For quality of life, non-Europeans reported problems with mobility, self-care tasks and pain more often than Europeans during the twelve-month follow-up period (Figure 4). There were no ethnic differences in reports of difficulties with usual activities or in experiencing anxiety and/or depression at any of the three time points, except for Asian patients who reported more difficulties with usual activities at 3 months (aOR=2·38 (1·23-4·55).
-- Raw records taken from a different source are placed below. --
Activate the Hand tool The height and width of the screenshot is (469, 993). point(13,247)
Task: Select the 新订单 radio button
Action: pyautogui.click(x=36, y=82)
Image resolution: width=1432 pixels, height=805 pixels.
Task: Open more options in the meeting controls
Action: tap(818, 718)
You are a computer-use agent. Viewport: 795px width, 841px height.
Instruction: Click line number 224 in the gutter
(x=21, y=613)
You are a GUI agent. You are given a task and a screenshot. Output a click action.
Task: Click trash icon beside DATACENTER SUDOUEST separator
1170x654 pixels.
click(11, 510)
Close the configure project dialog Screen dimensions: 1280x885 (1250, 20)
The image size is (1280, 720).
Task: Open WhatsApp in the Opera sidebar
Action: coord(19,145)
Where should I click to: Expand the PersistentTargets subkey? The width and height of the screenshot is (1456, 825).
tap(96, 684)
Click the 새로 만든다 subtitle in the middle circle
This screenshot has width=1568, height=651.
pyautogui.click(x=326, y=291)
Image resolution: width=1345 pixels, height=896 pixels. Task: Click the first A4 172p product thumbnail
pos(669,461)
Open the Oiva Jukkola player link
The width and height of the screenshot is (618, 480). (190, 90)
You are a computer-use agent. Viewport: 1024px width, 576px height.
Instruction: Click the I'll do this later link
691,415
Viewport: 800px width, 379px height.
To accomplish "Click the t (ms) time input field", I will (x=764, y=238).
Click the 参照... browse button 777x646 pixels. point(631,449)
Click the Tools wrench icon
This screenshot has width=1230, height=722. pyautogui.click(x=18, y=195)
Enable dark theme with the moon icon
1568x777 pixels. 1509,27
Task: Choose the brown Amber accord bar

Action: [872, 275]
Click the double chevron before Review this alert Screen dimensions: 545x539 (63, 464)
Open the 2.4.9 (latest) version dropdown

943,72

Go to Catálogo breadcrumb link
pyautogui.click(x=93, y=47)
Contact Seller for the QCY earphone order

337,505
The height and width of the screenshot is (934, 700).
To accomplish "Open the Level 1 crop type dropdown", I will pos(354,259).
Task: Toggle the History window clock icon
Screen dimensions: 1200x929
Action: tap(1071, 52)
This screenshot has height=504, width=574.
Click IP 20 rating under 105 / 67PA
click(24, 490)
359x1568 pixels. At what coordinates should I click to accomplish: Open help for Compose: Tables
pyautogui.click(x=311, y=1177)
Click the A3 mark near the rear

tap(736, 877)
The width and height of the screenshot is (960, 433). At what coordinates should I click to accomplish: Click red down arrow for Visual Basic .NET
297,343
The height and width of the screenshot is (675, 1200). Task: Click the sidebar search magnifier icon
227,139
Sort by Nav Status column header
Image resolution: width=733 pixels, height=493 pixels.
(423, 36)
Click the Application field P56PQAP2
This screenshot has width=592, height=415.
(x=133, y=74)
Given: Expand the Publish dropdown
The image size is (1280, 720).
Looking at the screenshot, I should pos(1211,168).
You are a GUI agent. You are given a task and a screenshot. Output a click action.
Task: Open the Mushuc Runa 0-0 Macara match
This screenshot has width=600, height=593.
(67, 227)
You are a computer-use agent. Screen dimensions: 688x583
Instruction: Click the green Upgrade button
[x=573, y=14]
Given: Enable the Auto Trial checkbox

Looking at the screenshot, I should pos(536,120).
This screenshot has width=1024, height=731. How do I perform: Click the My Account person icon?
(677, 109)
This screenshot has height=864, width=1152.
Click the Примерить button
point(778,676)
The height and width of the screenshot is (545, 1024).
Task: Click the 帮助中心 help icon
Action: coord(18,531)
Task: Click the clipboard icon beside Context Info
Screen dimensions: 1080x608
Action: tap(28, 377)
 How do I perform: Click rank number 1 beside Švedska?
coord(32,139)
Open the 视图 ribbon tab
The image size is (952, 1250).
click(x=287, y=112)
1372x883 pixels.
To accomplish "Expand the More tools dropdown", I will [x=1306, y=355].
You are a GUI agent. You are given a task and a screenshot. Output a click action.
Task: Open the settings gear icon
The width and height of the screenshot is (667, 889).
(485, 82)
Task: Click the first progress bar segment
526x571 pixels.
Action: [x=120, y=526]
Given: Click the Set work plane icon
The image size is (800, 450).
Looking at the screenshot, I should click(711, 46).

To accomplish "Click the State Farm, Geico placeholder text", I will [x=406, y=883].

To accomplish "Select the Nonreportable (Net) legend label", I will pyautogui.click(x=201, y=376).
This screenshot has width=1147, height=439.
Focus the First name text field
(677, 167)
There were some ethnic differences in reported health state (EQ-VAS) between European New Zealanders and Pacific and Asian patients (Table 2). However, when comparing non-Europeans with European New Zealanders at each time point there was no difference in reported health state.

Quality of life (EQ-5D-3L) – reporting any problems.

^†n/N(%): the numerator refers to the number of people who achieved an outcome and the denominator refers to the number of people for whom data was available had data available.

Table 2.

EQ-VAS by ethnicity.

	NZ European	Māori	Pacific	Asian	Other
VAS 3 months Median (IQR)	75 (50-85)	75 (50-85)	76 (50-89)	65 (50-80)^*	75 (50-80)
VAS 6 months Median (IQR)	75 (60-85)	75 (50-80)	50 (47·5-80)^*	75 (50-90)	80 (65-85)
VAS 12 months Median (IQR)	75 (60-85)	75 (55-85)	75 (50-89)	75 (60-90)	80·5 (55-85)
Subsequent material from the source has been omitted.